In the Washington decoupling and earnings sharing section, rename "WUTC" as "Commission" in the passage between "Washington Decoupling and" and "rebate rate adjustments.", inclusive, and give that passage again.

# PAGE EXCERPT:
○ ○ ○ ○ ○ ○ ○
Washington Decoupling and Earnings Sharing

In Washington, the WUTC approved the Company's decoupling mechanisms for electric and natural gas for a five-year period beginning January 1, 2015. In 2019, the WUTC approved an extension of the mechanisms for an additional five-year term through March 31, 2025, with one modification in that new customers added after any test period would not be decoupled until included in a future test period.

Electric and natural gas decoupling surcharge rate adjustments to customers are limited to a 3 percent increase on an annual basis, with any remaining surcharge balance carried forward for recovery in a future period. There is no limit on the level of rebate rate adjustments.

The decoupling mechanisms each include an after-the-fact earnings test. At the end of each calendar year, separate electric and natural gas earnings calculations are made for the calendar year just ended. These earnings tests reflect actual decoupled revenues, normalized power supply costs and other normalizing adjustments. Through the 2022 general rate cases, the Company modified its earnings test so that if the Company earns more than 0.5 percent higher than the ROR authorized by the WUTC in the multi-year rate plan, the Company would defer these excess revenues and later return them to customers.

Idaho FCA and Earnings Sharing Mechanisms

In Idaho, the IPUC approved the implementation of FCAs for electric and natural gas through March 31, 2025.

Oregon Decoupling Mechanism

In Oregon, the Company has a decoupling mechanism for natural gas. An earnings review is conducted on an annual basis. In the annual earnings review, if the Company earns more than 100 basis points above its allowed ROE, one-third of the earnings above the 100 basis points would be deferred and later returned to customers. The earnings review is separate from the decoupling mechanism and was in place prior to decoupling.
○ ○ ○ ○ ○ ○ ○
Dataset entries:
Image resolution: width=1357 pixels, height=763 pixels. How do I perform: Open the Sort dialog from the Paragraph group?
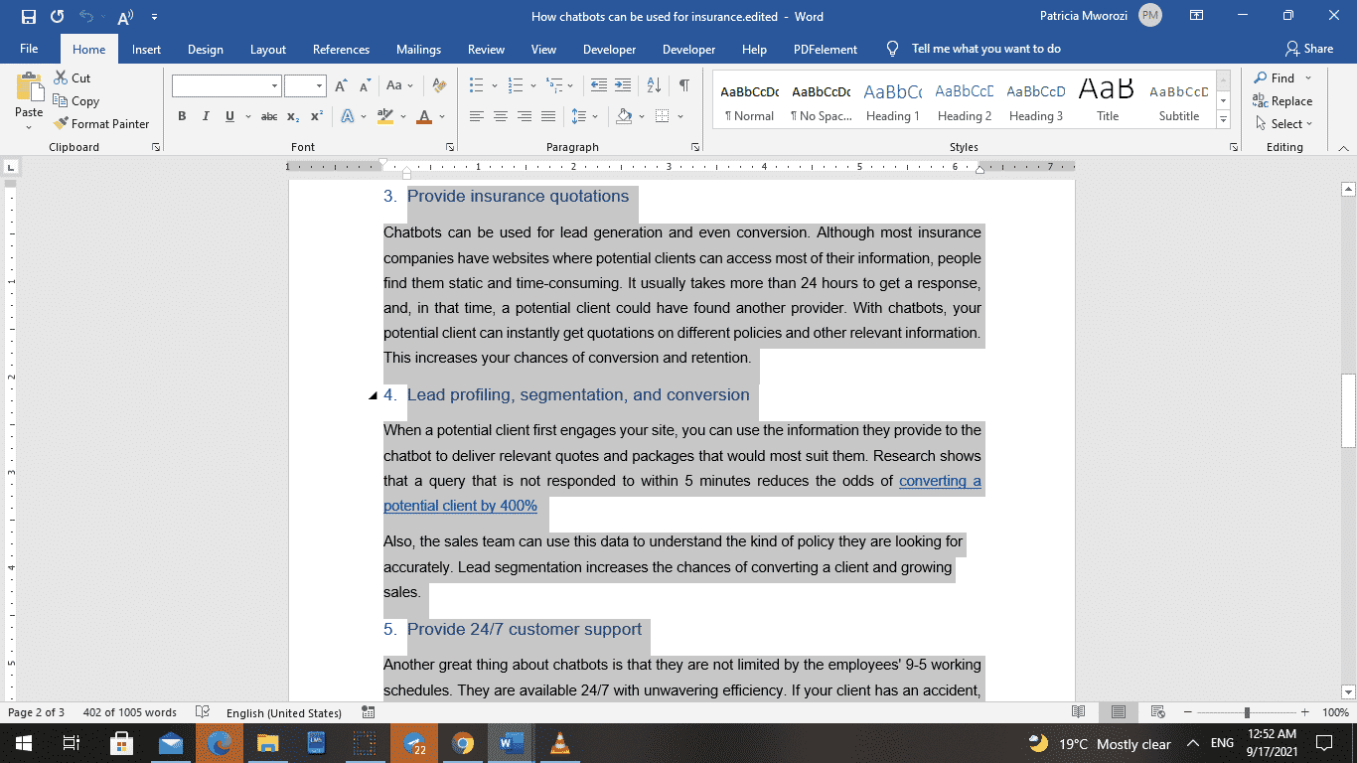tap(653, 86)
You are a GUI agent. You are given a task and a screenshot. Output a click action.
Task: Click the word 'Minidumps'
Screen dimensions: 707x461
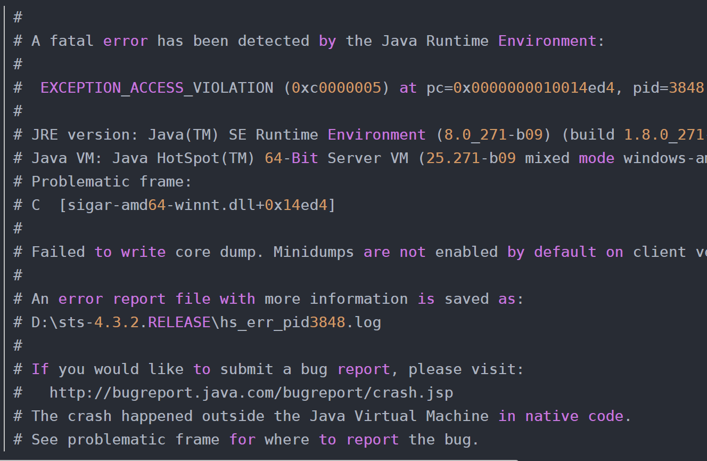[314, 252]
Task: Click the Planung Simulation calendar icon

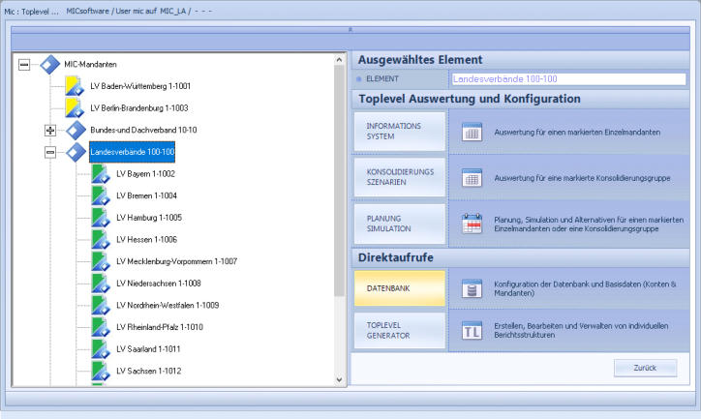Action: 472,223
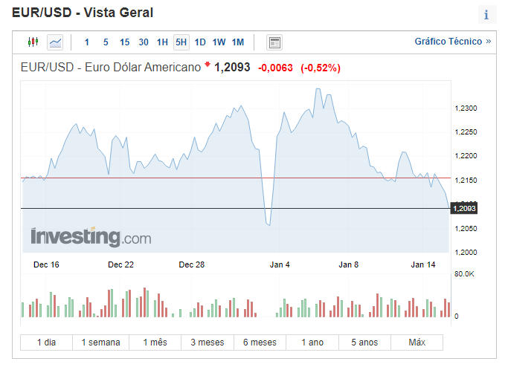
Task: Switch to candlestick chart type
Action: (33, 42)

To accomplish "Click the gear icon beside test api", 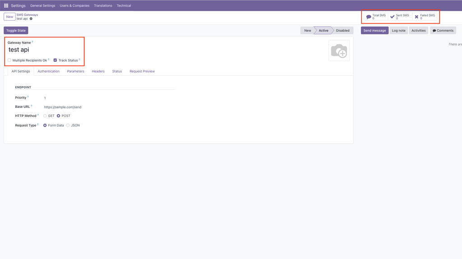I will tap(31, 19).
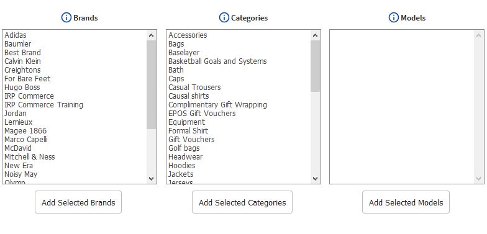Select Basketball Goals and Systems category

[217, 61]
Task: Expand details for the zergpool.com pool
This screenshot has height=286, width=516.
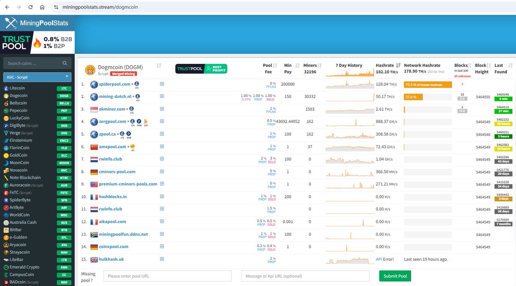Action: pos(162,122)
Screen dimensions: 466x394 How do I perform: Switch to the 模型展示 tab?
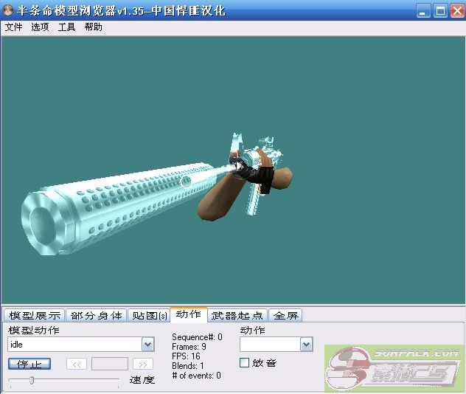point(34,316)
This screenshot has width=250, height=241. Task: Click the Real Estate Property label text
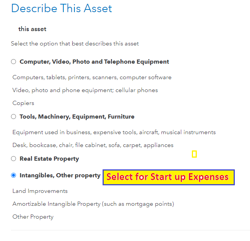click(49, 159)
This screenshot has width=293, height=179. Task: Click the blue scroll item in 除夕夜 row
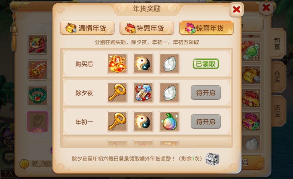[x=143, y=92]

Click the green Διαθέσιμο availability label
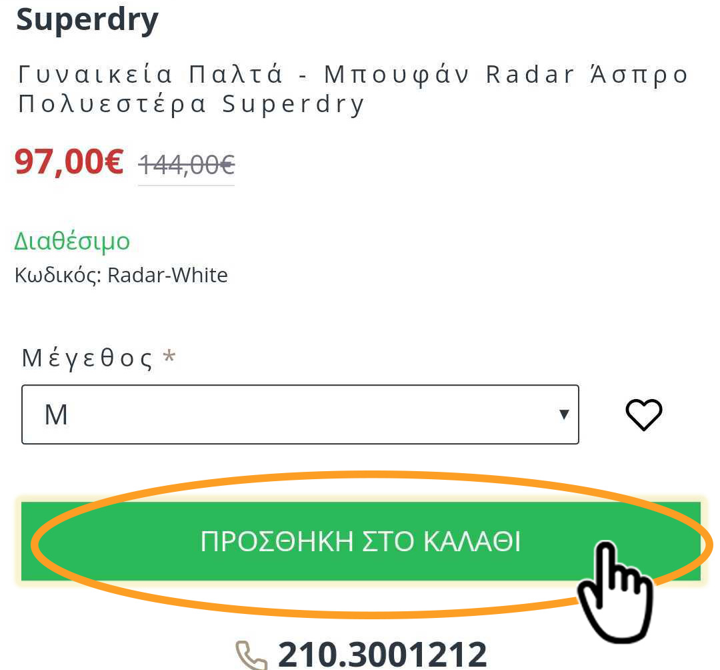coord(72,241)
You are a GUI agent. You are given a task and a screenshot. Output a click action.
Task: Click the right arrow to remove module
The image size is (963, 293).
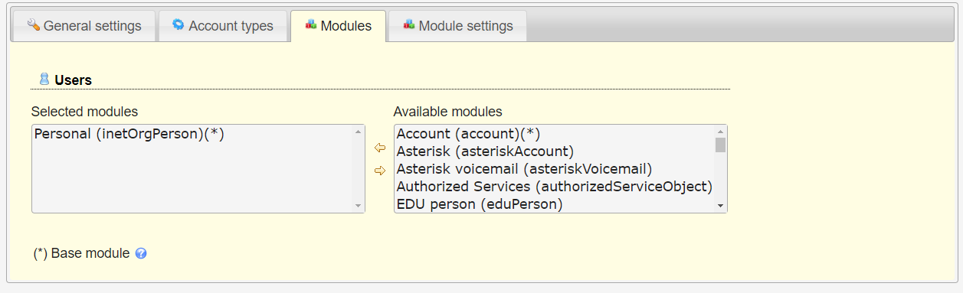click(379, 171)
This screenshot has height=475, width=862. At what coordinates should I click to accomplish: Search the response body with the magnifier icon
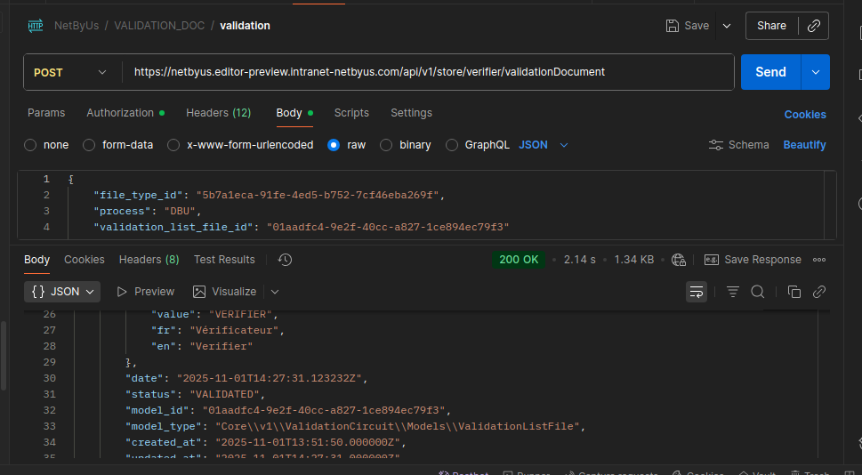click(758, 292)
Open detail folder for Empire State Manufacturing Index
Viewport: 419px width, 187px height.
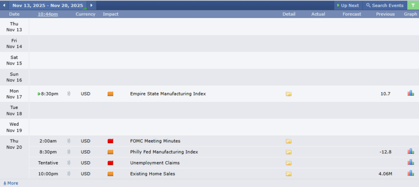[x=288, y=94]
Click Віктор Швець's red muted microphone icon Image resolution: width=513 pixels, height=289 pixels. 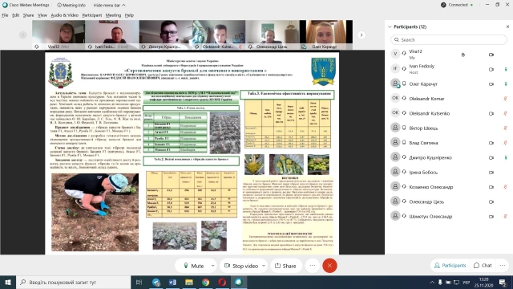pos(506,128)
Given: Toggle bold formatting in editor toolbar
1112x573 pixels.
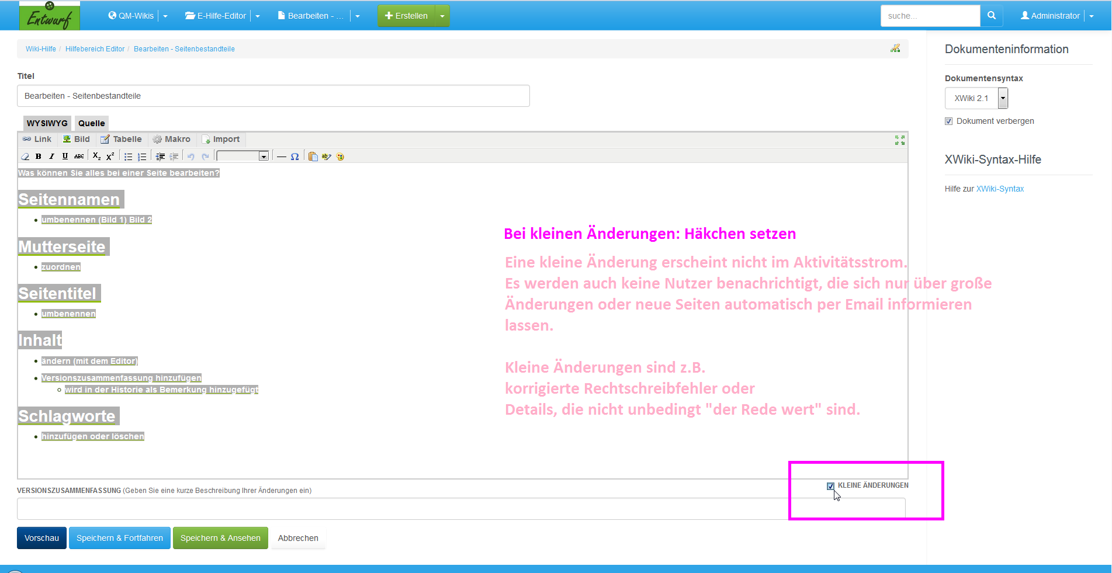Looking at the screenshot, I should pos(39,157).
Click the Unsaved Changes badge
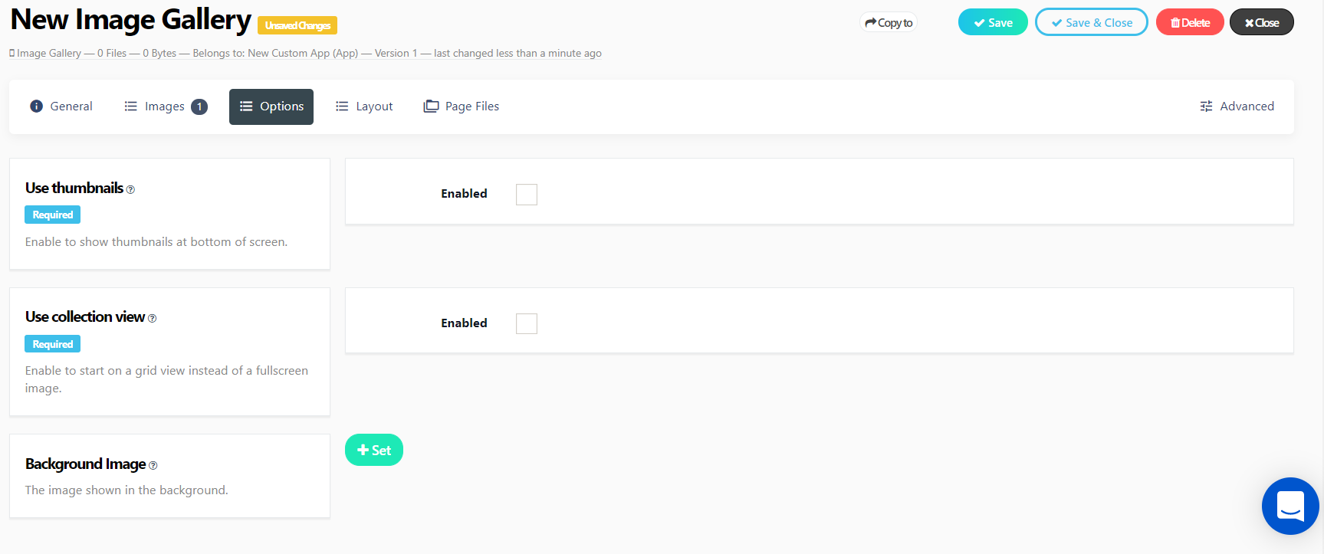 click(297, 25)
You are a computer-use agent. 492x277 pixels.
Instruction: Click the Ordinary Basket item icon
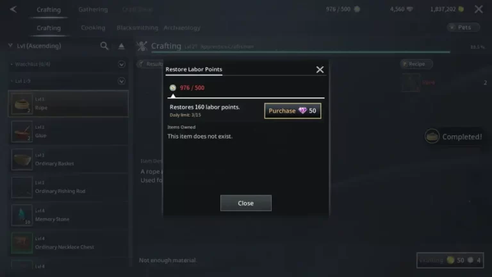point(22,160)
○ ○ ○ ○ ○ ○ ○
# SOLUTION TO THIS TASK:
Washington Decoupling and Earnings Sharing

In Washington, the Commission approved the Company's decoupling mechanisms for electric and natural gas for a five-year period beginning January 1, 2015. In 2019, the Commission approved an extension of the mechanisms for an additional five-year term through March 31, 2025, with one modification in that new customers added after any test period would not be decoupled until included in a future test period.

Electric and natural gas decoupling surcharge rate adjustments to customers are limited to a 3 percent increase on an annual basis, with any remaining surcharge balance carried forward for recovery in a future period. There is no limit on the level of rebate rate adjustments.